WHAT IS EXPECTED: Copy verbatim the span of lines beginning at the line that contains "Where should I" and ending with the final line of the data. Exclude pictures from the copy.

Data extracted from a collection:

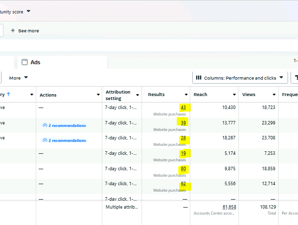
Task: Expand the Attribution setting column options
Action: [x=137, y=95]
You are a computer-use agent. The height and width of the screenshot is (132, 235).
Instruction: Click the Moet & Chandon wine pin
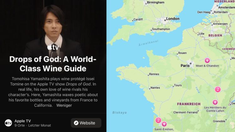(207, 60)
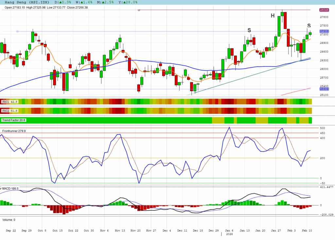Click the 27303 current price tag
Viewport: 335px width, 240px height.
tap(324, 31)
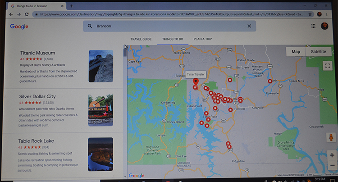
Task: Click the search magnifier icon
Action: click(90, 26)
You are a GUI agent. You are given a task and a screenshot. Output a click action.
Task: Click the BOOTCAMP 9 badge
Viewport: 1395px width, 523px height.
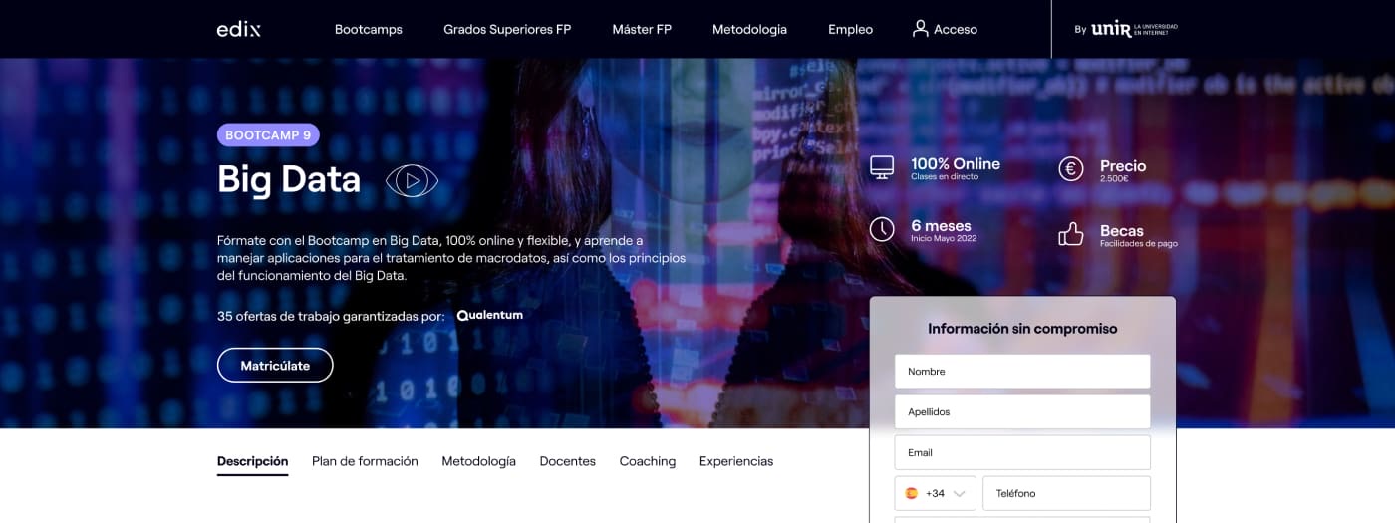[268, 134]
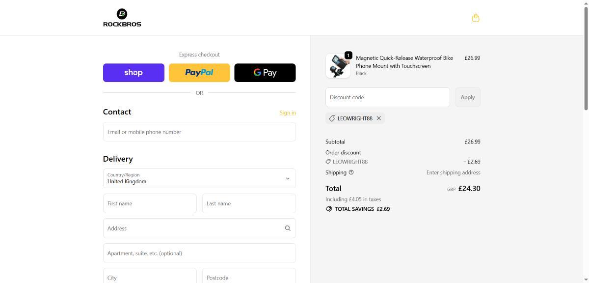
Task: Open the Country/Region dropdown
Action: tap(199, 178)
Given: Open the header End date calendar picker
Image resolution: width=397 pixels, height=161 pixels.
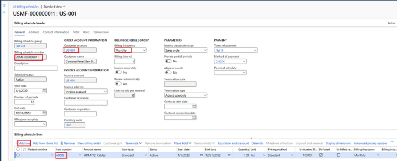Looking at the screenshot, I should tap(44, 113).
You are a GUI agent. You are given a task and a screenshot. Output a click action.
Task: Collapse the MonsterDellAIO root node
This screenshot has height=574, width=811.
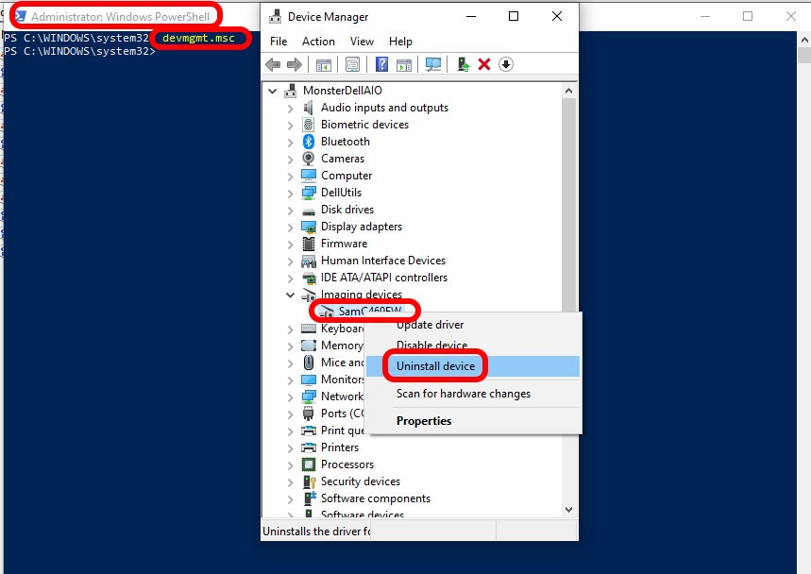(274, 91)
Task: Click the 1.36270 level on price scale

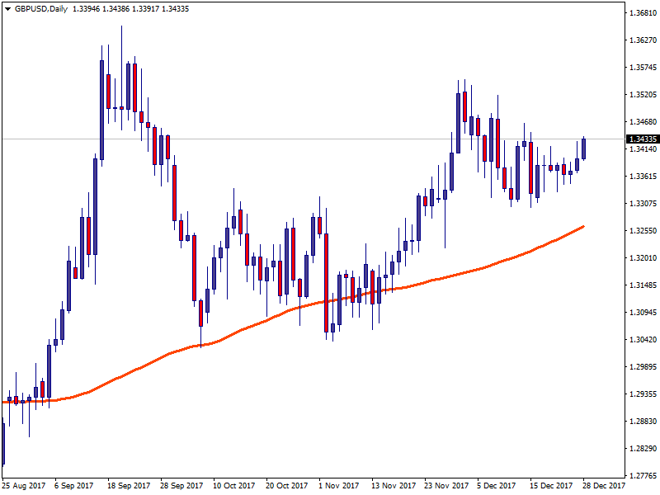Action: click(x=640, y=40)
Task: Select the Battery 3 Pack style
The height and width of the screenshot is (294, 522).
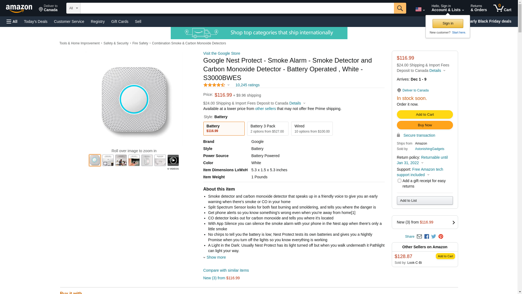Action: coord(268,128)
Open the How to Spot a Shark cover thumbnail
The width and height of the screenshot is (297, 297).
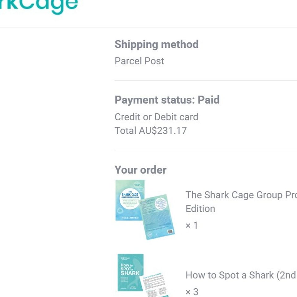point(131,272)
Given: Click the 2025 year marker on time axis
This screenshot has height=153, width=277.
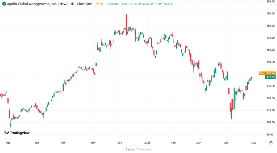Looking at the screenshot, I should (147, 143).
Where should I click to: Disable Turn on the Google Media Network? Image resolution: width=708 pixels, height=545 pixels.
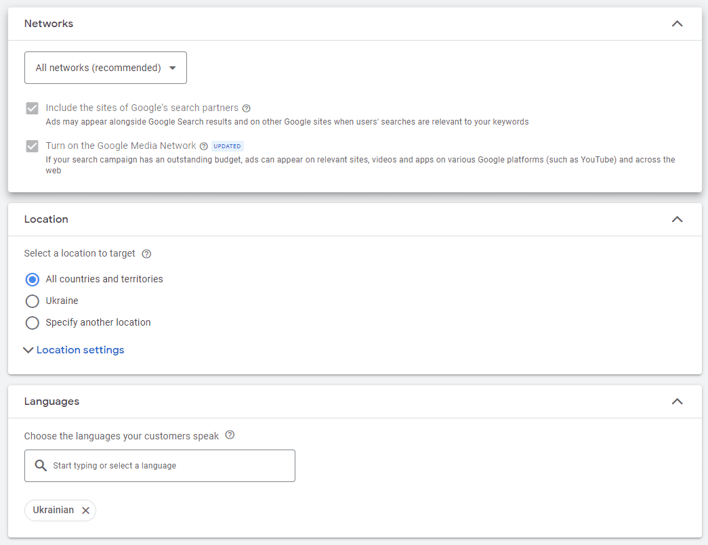[x=32, y=146]
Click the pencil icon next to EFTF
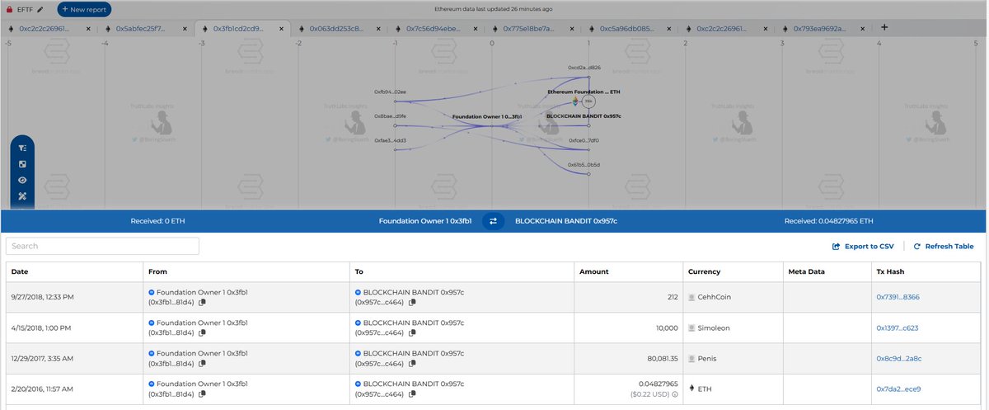 pos(41,9)
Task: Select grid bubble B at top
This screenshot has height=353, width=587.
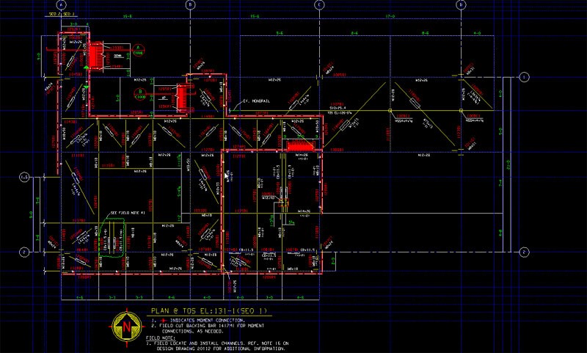Action: point(190,4)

RESPONSE:
Where should I click to: Disable Turn on the Google Media Network? Image resolution: width=708 pixels, height=545 pixels.
[x=32, y=146]
Click the pencil icon next to EFTF
 pos(41,9)
Task: Select grid bubble B at top
This screenshot has height=353, width=587.
Action: point(190,4)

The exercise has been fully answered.